--- THE PROBLEM ---
For every line in the records below that holds "width", make a copy.

Records from a data source

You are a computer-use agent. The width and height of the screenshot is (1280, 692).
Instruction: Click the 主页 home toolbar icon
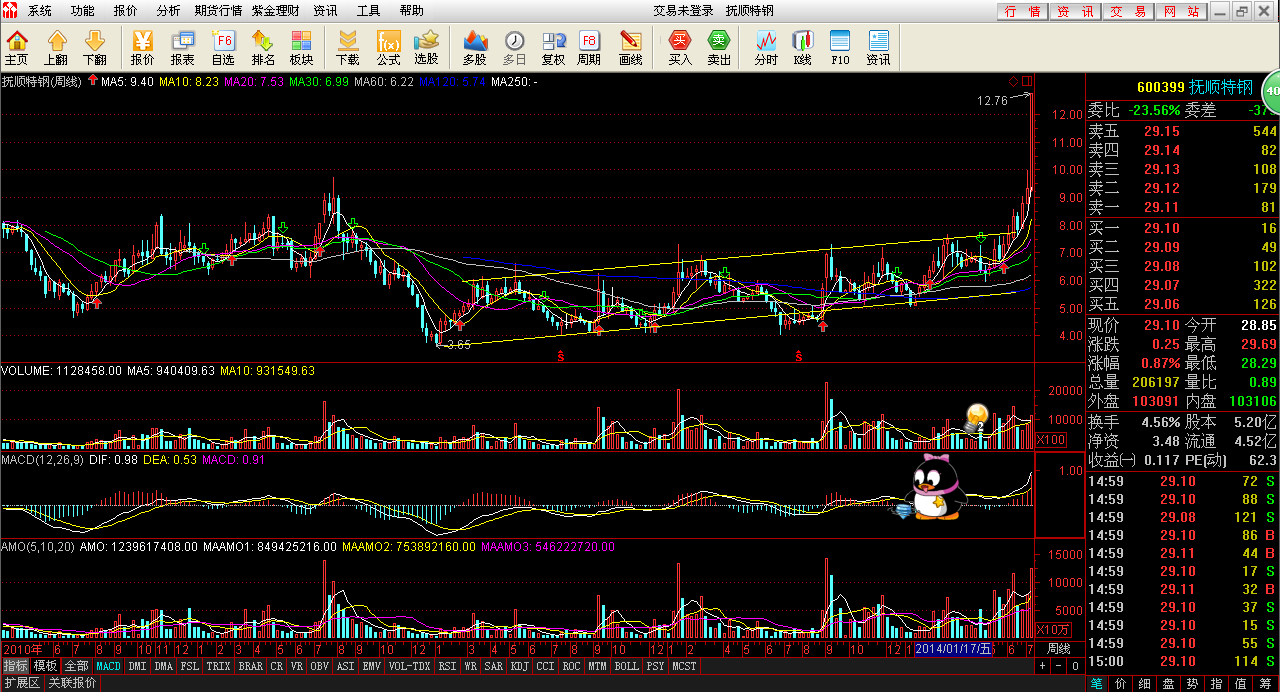[x=17, y=47]
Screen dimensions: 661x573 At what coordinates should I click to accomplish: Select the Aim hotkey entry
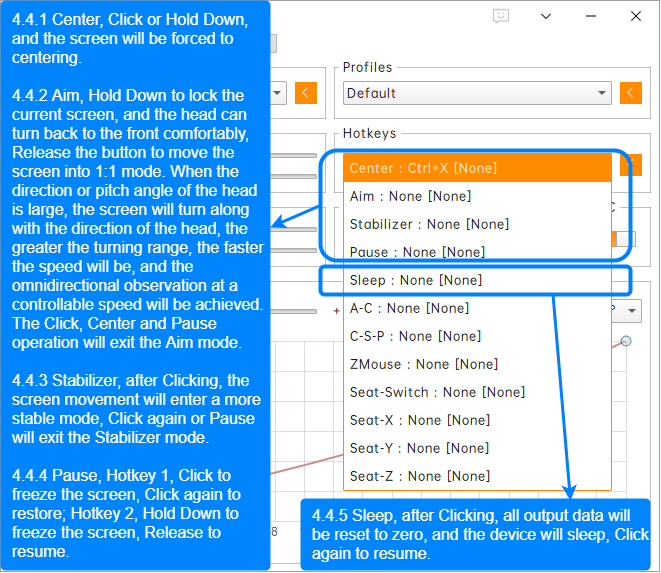click(476, 196)
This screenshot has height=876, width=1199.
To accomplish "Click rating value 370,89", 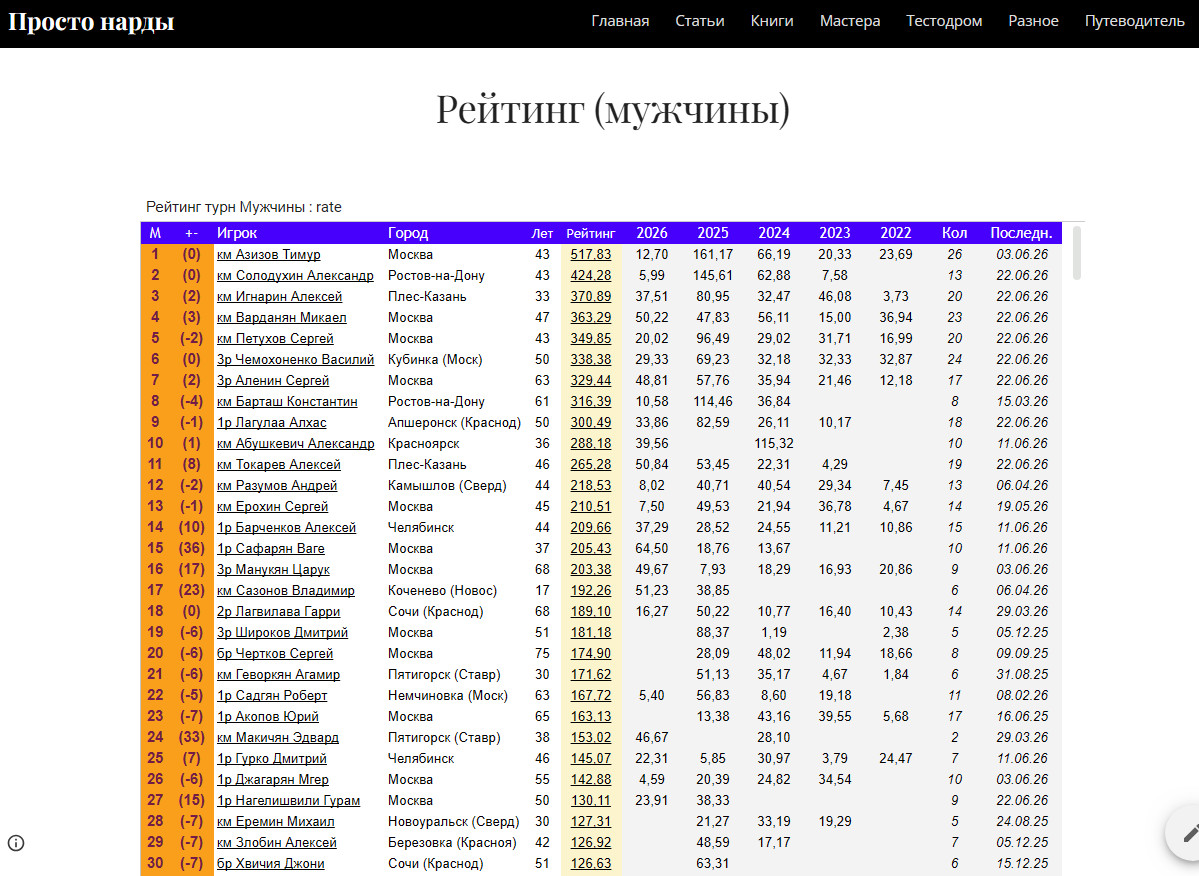I will pos(590,297).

--- REPLY ---
You are a computer-use agent. The width and height of the screenshot is (1280, 692).
This screenshot has height=876, width=1199.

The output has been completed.